Nel caso specifico dei prezzi di acquisto l’utente può inserire un listino previsionale analizzando: le serie storiche, i listini di budget, i contratti aperti e i prezzi medi di acquisto. Tutte queste informazioni sono agilmente disponibili e confrontabili sulla piattaforma Board grazie alle sue funzionalità native di Business Intelligence e all’ ergonomia delle applicazioni sviluppate da GOOD NUMBERS.

Una volta identificata la miglior combinazione di prezzi e volumi, Board è in grado di determinare i fabbisogni delle materie da acquistare basandosi sui dati di forecast tramite l’esplosione delle distinte basi. Il modello considera anche altre variabili fondamentali di processo, quali: giacenze di magazzino; livelli di sicurezza delle scorte; quantità minime di acquisto.

Luigi Gozio, amministratore ha affermato: “Valutare scenari alternativi simulando i costi delle materie prime e predisporre un piano di approvvigionamento in accordo con gli obiettivi di business si è rivelato fondamentale sia per gestire i processi di contrattazione con i fornitori,  che nel controllo delle marginalità sui prodotti finiti”.

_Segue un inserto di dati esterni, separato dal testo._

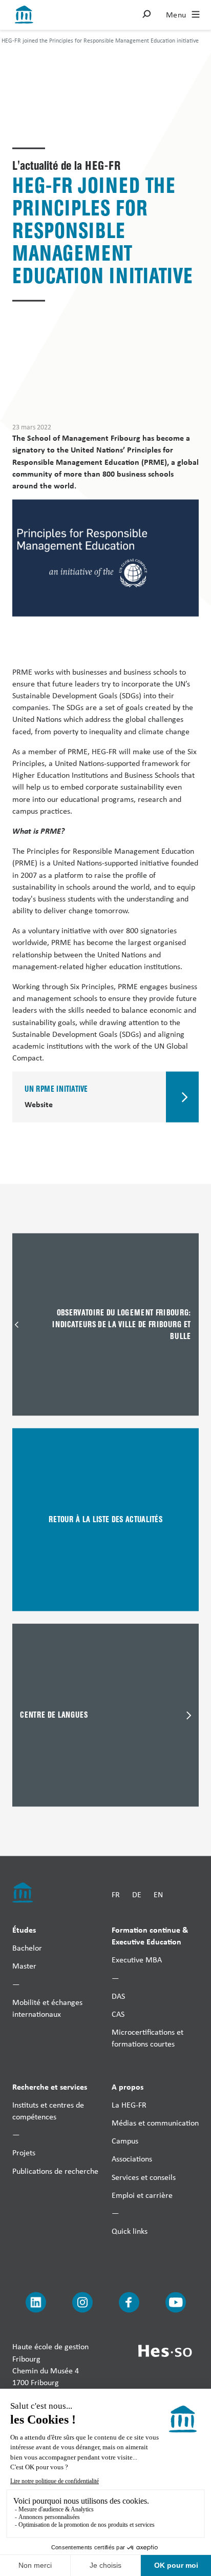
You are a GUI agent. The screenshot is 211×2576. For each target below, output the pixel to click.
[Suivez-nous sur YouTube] (175, 2302)
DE (136, 1894)
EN (158, 1894)
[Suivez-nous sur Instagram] (82, 2302)
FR (116, 1894)
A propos (127, 2086)
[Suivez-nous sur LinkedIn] (36, 2302)
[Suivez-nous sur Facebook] (129, 2302)
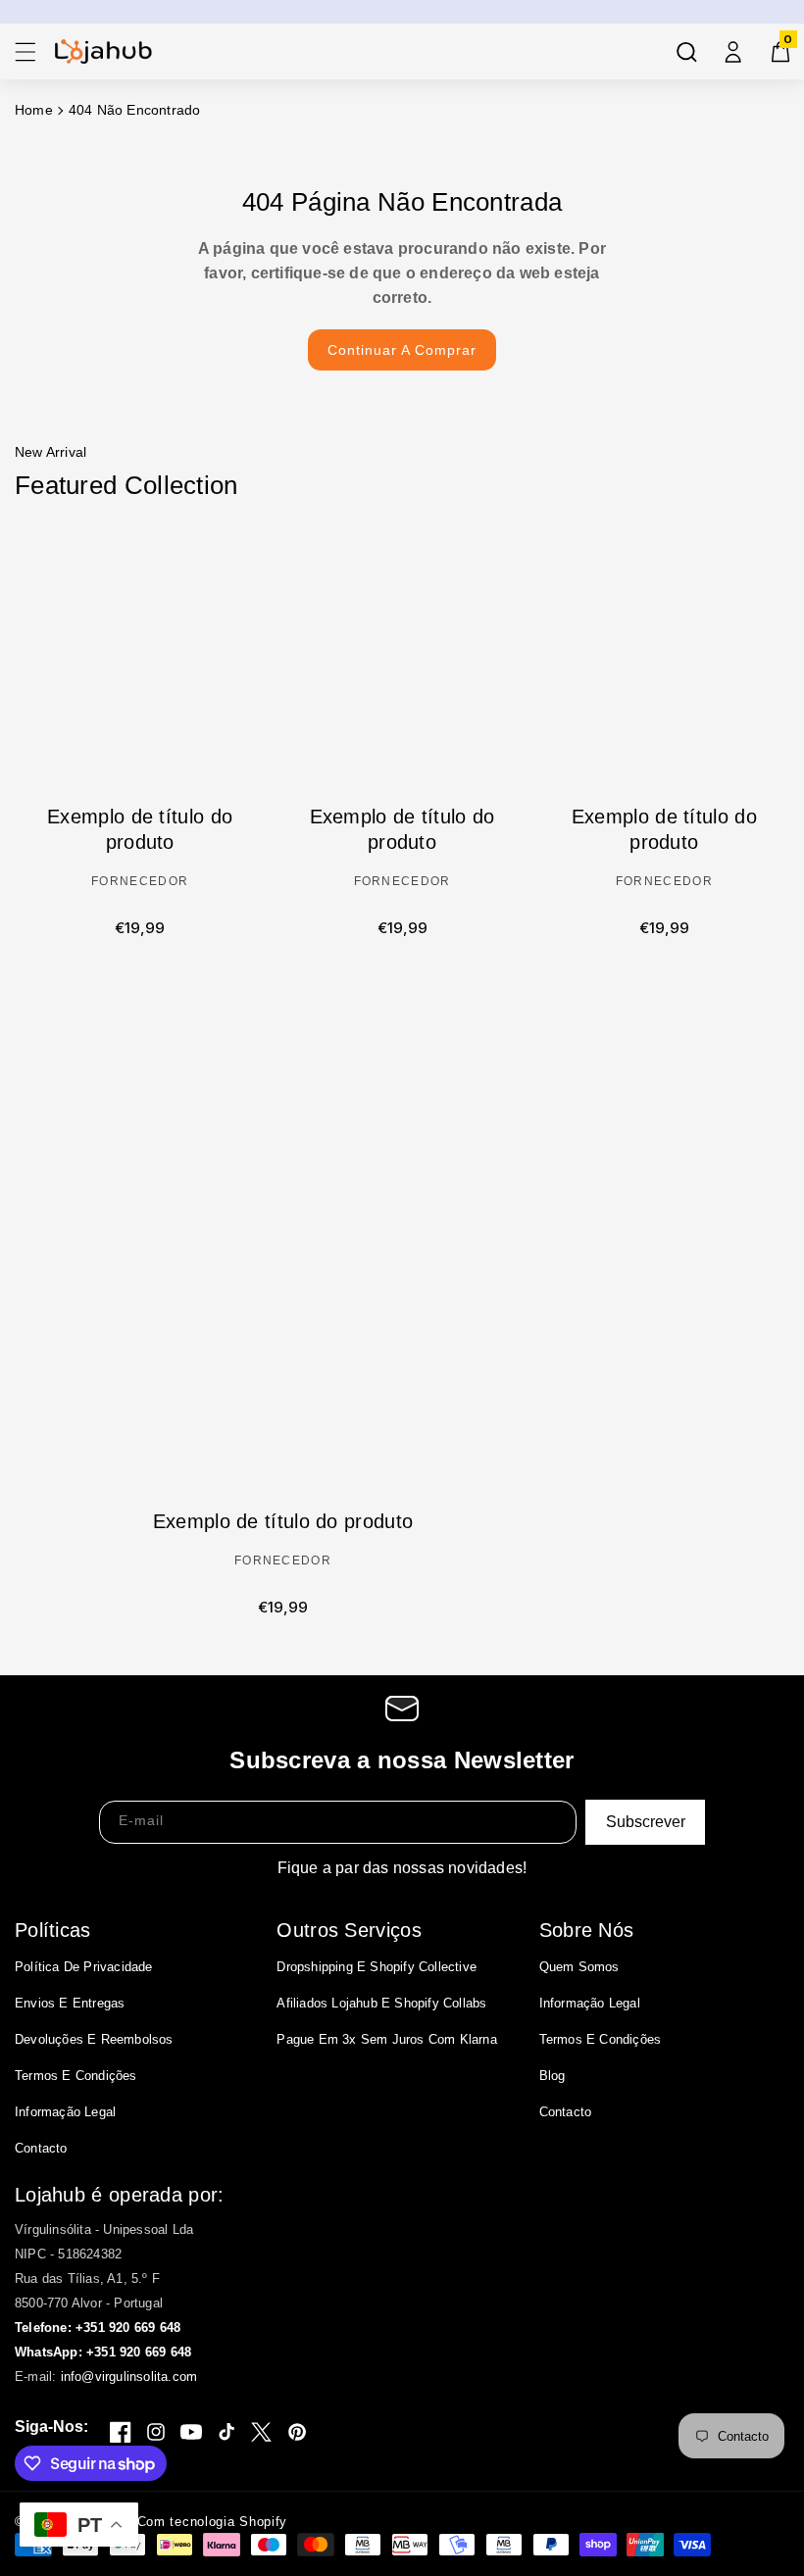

Ottimizzare le risorse produttive per mantenere un adeguato livello delle scorte evitando mancanze o giacenze eccessive

Adattare la capacità produttiva al mutare delle condizioni del mercato e ottimizzare l’impiego delle risorse in modo agile e adeguato agli obiettivi di business  erano obiettivi a cui dare risposta. Il processo di distillazione ed invecchiamento dei vitigni è complesso e la variabile tempo, unitamente alla disponibilità di materie prime e impianti, sono rilevanti per soddisfare la domanda.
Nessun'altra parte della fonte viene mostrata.